Innovative Energy Engineering



Brakes

A variety of brakes are used to decelerate. Older types, still used on children bikes, are coaster brakes that brake the rearwheel by pedaling backwards. Most modern adult bikes have a front and rear brake. Cable-actuated rim brakes used to be the most common type and are being replaced by hydraulic disc brakes.

Hydraulic disc brakes work better when conditions are wet or dirty or when wider tires are used. Disc brakes also don't wear out the rim. Even when the disc brake itself is heavier than a rim brake, it leaves the wheel designer more choice to use lighter rims. This reduces rotational mass. Another advantage of hydraulic is that less force is wasted by cable friction and cable stretch. Cables can also freeze and need replacement after years of use and possible corrosion. Cheap bicycles use cable-disc brakes which improve wet performance and tire clearance, but inherit the cable problems.

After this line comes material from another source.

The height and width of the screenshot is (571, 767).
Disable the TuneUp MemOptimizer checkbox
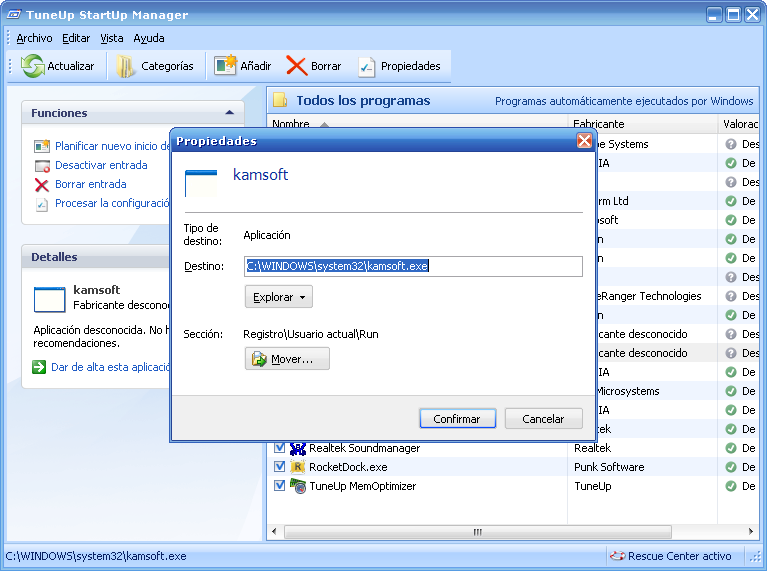click(x=280, y=486)
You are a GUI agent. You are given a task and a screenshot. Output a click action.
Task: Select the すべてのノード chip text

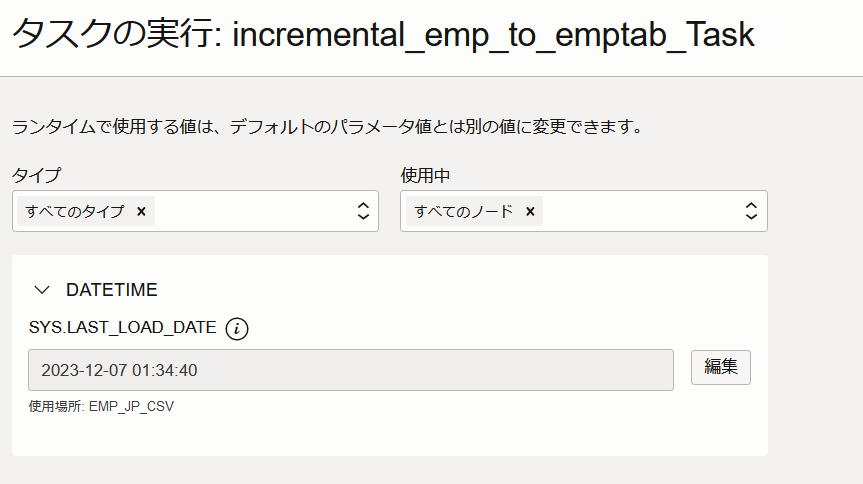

For normal riders front rotors should be 180mm and rear rotors should be 160mm. This provides a nice front-bias and provides sufficient brake power and heat dissipation. Only dedicated downhill bikes require 204 mm front (and possibly 180mm rear) rotors. Unfortunately many bikes are delivered with 160mm front rotors only. Cheap road bikes only have 140 mm rotors. This is concerning since road bikes can be very fast on descents. Kinetic energy increases with he square of the speed and the heat generated when braking from high speeds can damage the rotor metal. At minimum it can create temporary fading (loss of brake power due to heat). Not good when going downhill very fast. Sometimes you can see road bikes with dis-colored front rotors due to heat.

Two types of brake fluid are used: DOT fluid (like in cars) and mineral oil. DOT fluid attracts water (reduces boiling point) and needs to be replaced frequently. Mineral oil has a higher boiling point and does not attract water and requires much less frequent replacement. In my experience Shimano brakes are very easy to service, and the use of mineral oil makes that service less frequent. Shimano bleeding kits (to de-aerate or replace brake fluid) are also easy to use and inexpensive.

Rim Brakes

Typically it is difficult to upgrade a rim brake bike to disc brake. The frame and fork need to have the appropriate mounts and he hubs also need to be disc type. Because road bikes use brifters (combination of brake and shifter) an upgrade to cable or hydraulic disc brakes involves a shifter upgrade, which may require derailleur upgrade. Unless the bicycle is very valuable, it usually is better to buy a new bike with hydraulic disc brakes or keep the rim brakes. So, if you have rim brakes make sure they perform as well as they can. for this true the wheels as well as you can, set the brakes up as good as possible and use a high-friction brake pad like the Kool-Stop Salmon. This won't overcome the inherent disadvantages of rim brakes, but at least you have a chance at good braking performance.